Lors du conseil municipal du 17 novembre, une charte municipale des jardins partagés a été discutée et votée.

Voici l’intervention de Christian Lemoine :

IMG_0278“Bien sûr, nous ne pouvons que nous réjouir de la volonté de la mairie de soutenir les initiatives des Châtenaisiens dans le domaine de la mise en partage des jardins de la ville. Nous souhaitons remarquer ici cet engagement au-travers d’associations, comme l’association « Cultivons Châtenay » dont on peut souligner qu’elles réunissent des habitants de quartiers très différents de la commune, de la butte rouge au centre-ville, dans un esprit de dialogue et de partage, cet esprit qu’on nomme le vivre-ensemble, que j’aimerais appeler la civilité, civilité au sens où chacun a conscience des relations entre les personnes au sein de l’espace social et porte ainsi attention à l’autre dans sa différence et sa singularité. Ce type de projet né du terrain, à proprement parler, mérite évidemment d’être soutenu.

Nous avons consulté le site du réseau national des jardins partagés qui propose lui aussi une charte de valeurs (http://jardins-partages.org/IMG/pdf/JTSE-leger.pdf).IMG_1640 (6)

Dans un premier temps, la mairie souhaite-t-elle coordonner les actions des jardins partagés sur son territoire tout en laissant libre choix aux différentes initiatives de rejoindre le mouvement national ? La mairie souhaite-t-elle avoir un droit de regard plus fort sur ces projets, comme la charte proposée le laisse supposer ? Quelques points, qui ne sont pas forcément de détail demandent selon nous à être précisés, comme par exemple ce qui est entendu par : « l’entretien constant du jardin » (point III-6) ou la possibilité de « délabelliser » un jardin ? Un projet de jardin partagé pourra-t-il être monté sans passer par le label proposé par la charte ?

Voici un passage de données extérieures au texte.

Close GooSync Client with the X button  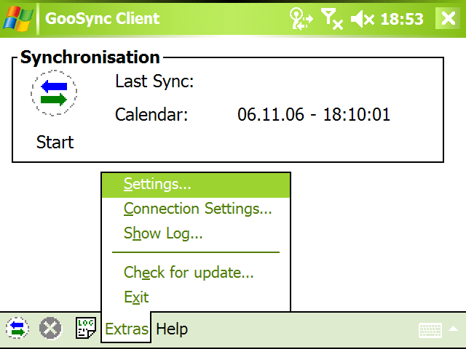(449, 18)
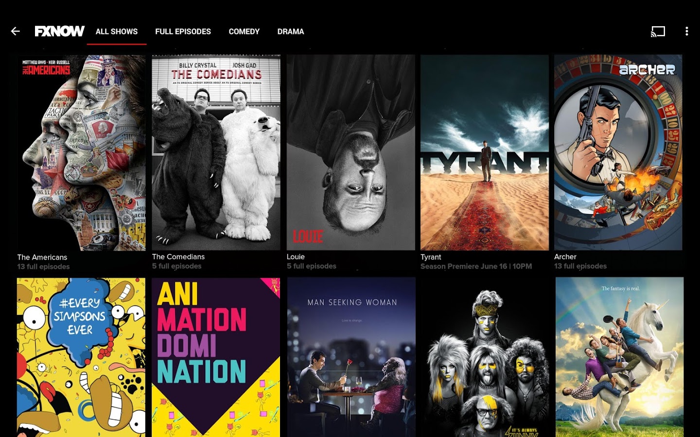Switch to the Comedy tab
This screenshot has height=437, width=700.
tap(244, 32)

Ensuite, nous remarquons que parmi les 5 valeurs prônées par la charte nationale des jardins partagés, il est écrit : « donner un point d’appui aux personnes en difficulté aux fins de retrouver utilité sociale et dignité, en ayant la possibilité de participer à in travail productif qu’il soit monétaire ou non. » Cette mention des personnes en difficultés ne parait pas en tant que telle dans la charte de la ville, et il serait bien selon nous qu’elle y soit.

Enfin, à titre plus personnel, j’aimerais que soient consacrées, dans le projet urbain qui doit prendre la place de l’Ecole centrale, des surfaces importantes à cette agriculture urbaine que vous citez. Plutôt qu’un grand nombre de nouvelles constructions, peut-être pourrions-nous réduire celles-ci pour laisser davantage d’espaces à la production de maraichage, par exemple, à même de fournir au moins en partie les cantines des écoles châtenaisiennes.”